Beitragen könnte ich meine Erfahrung, dass "Absoluthörer" dazu tendieren, gehörte Musik inklusive der tonalen Referenz abzuspeichern. Konkret bedeutet das, dass ein Song, der im Original etwa in C-dur steht von einem Absoluthörer innerlich transponiert werden müsste, wenn er ihn in A-dur aus dem Gedächtnis reproduzieren wollte.
Wer sehr gut "relativ" hört, hat dieses Problem nicht: er nimmt die harmonischen und melodischen Strukturen eher funktional wahr und kann ein einmal verinnerlichtes Stück sofort in jeder Tonart spielen (entsprechende Fertigkeiten am Instrument vorausgesetzt).
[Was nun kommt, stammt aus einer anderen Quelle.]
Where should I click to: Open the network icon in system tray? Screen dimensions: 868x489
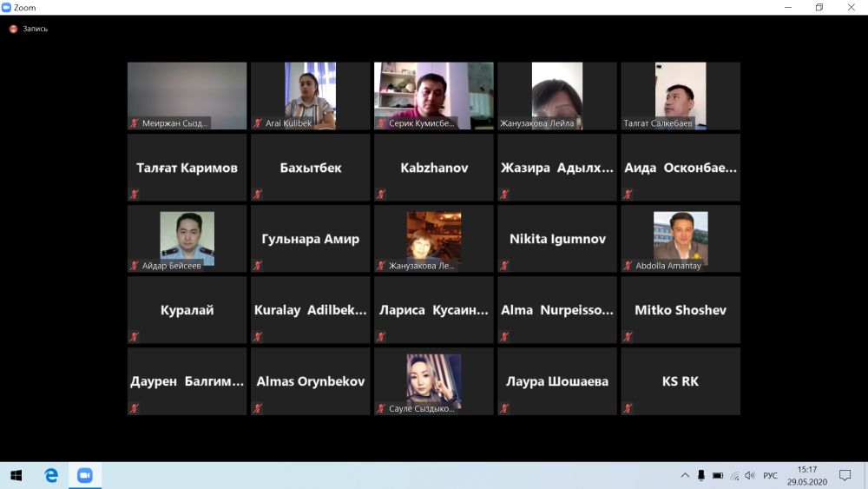pyautogui.click(x=734, y=475)
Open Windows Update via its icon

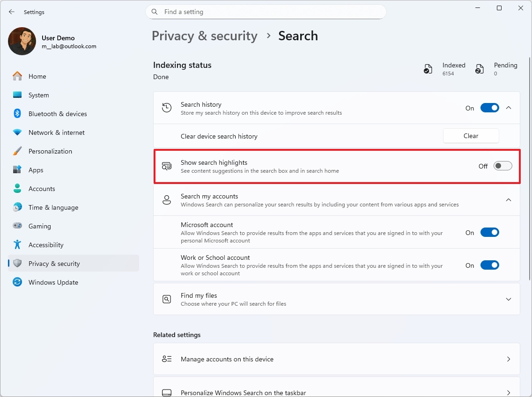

Als Studiomusiker wirke ich häufig auch bei Choraufnahmen mit. Eine begnadete Kollegin mit absolutem Gehör ist häufig ebenfalls dabei. Gelegentlich kommt es vor, dass Stücke spontan im Studio transponiert werden, weil der Solist mit der vorgesehenen Tonart doch nicht zurecht kommt. (Dies passiert natürlich normalerweise nur dann, wenn das Playback vom Rechner kommt und leicht transponiert werden kann, ansonsten müsste man ja alle aufgenommenen Instrumente neu einspielen...)
In solchen Situationen kommt die besagte Kollegin häufig ins Schwitzen, denn sie muss dann "in Echtzeit" transponieren: es bereitet ihr Schwierigkeiten, z.B. C-dur in den Noten zu lesen und gleichzeitig d-dur zu singen.
Für alle anderen, nicht mit absolutem Gehör Begabten macht das aber überhaupt keinen Unterschied.
Man kann sich das ungefähr so vorstellen: wenn ich ein Lead Sheet für einen Song in G-dur vor mir liegen habe und den Capo in den 2. Bund klemme, macht mir das gleichzeitige Ablesen und Spielen keine Schwierigkeiten, auch wenn nun a-dur erklingt. Wer ein sehr ausgeprägtes absolutes Gehör hat, kann hingegen aufgrund des Unterschiedes zwischen Gelesenem und Gehörtem schon mal ins Schleudern kommen.
Aber wie hörte ich neulich jemanden sagen? "Alles hat seine Vor- und Schattenseiten!"